_What is required_.
Transcribe all the entries word for word, but omit the images.

_Data shown_.
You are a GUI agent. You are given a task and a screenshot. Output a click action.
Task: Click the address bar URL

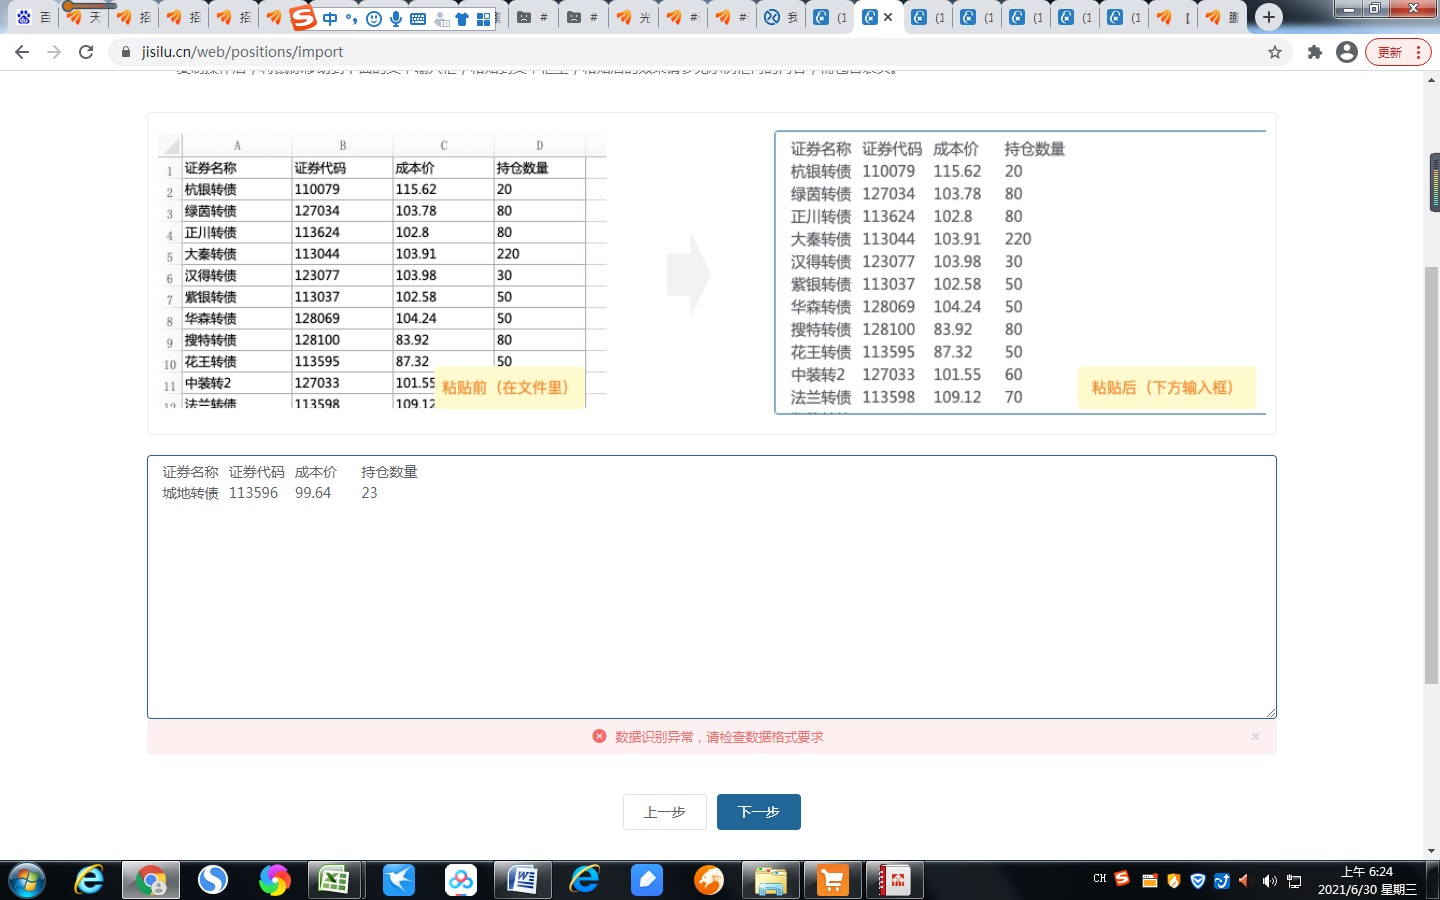[242, 52]
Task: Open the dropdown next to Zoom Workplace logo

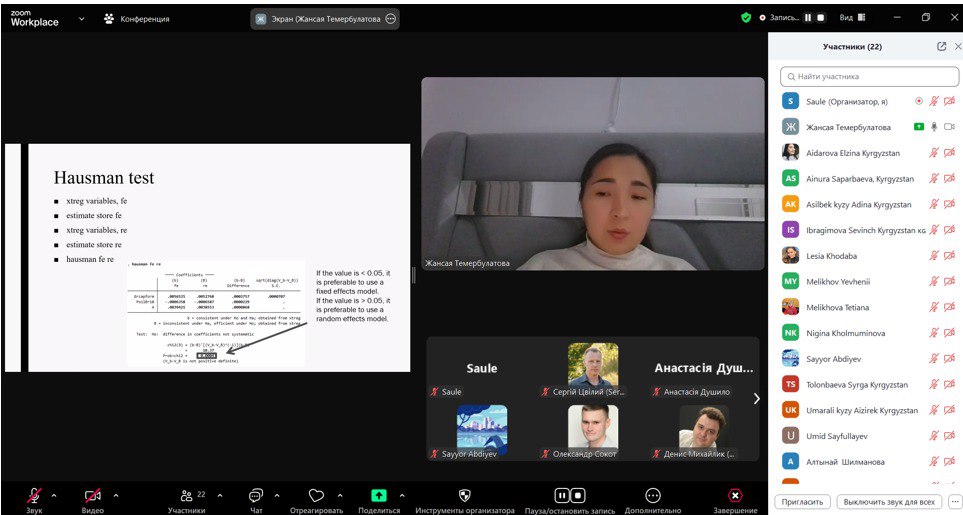Action: click(x=82, y=18)
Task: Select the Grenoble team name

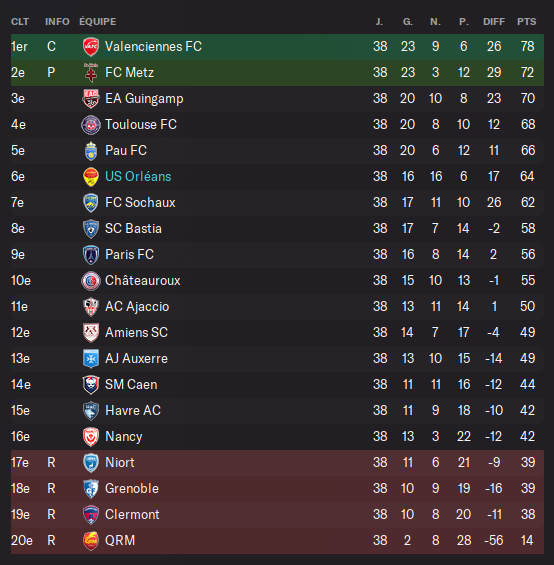Action: tap(132, 489)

_Exercise solution_.
You are a GUI agent. You are given a task and a screenshot. Output a click action.
Task: Click the address bar URL

[242, 52]
Task: Open the dropdown next to Zoom Workplace logo

Action: click(x=82, y=18)
Task: Select the Grenoble team name

Action: tap(132, 489)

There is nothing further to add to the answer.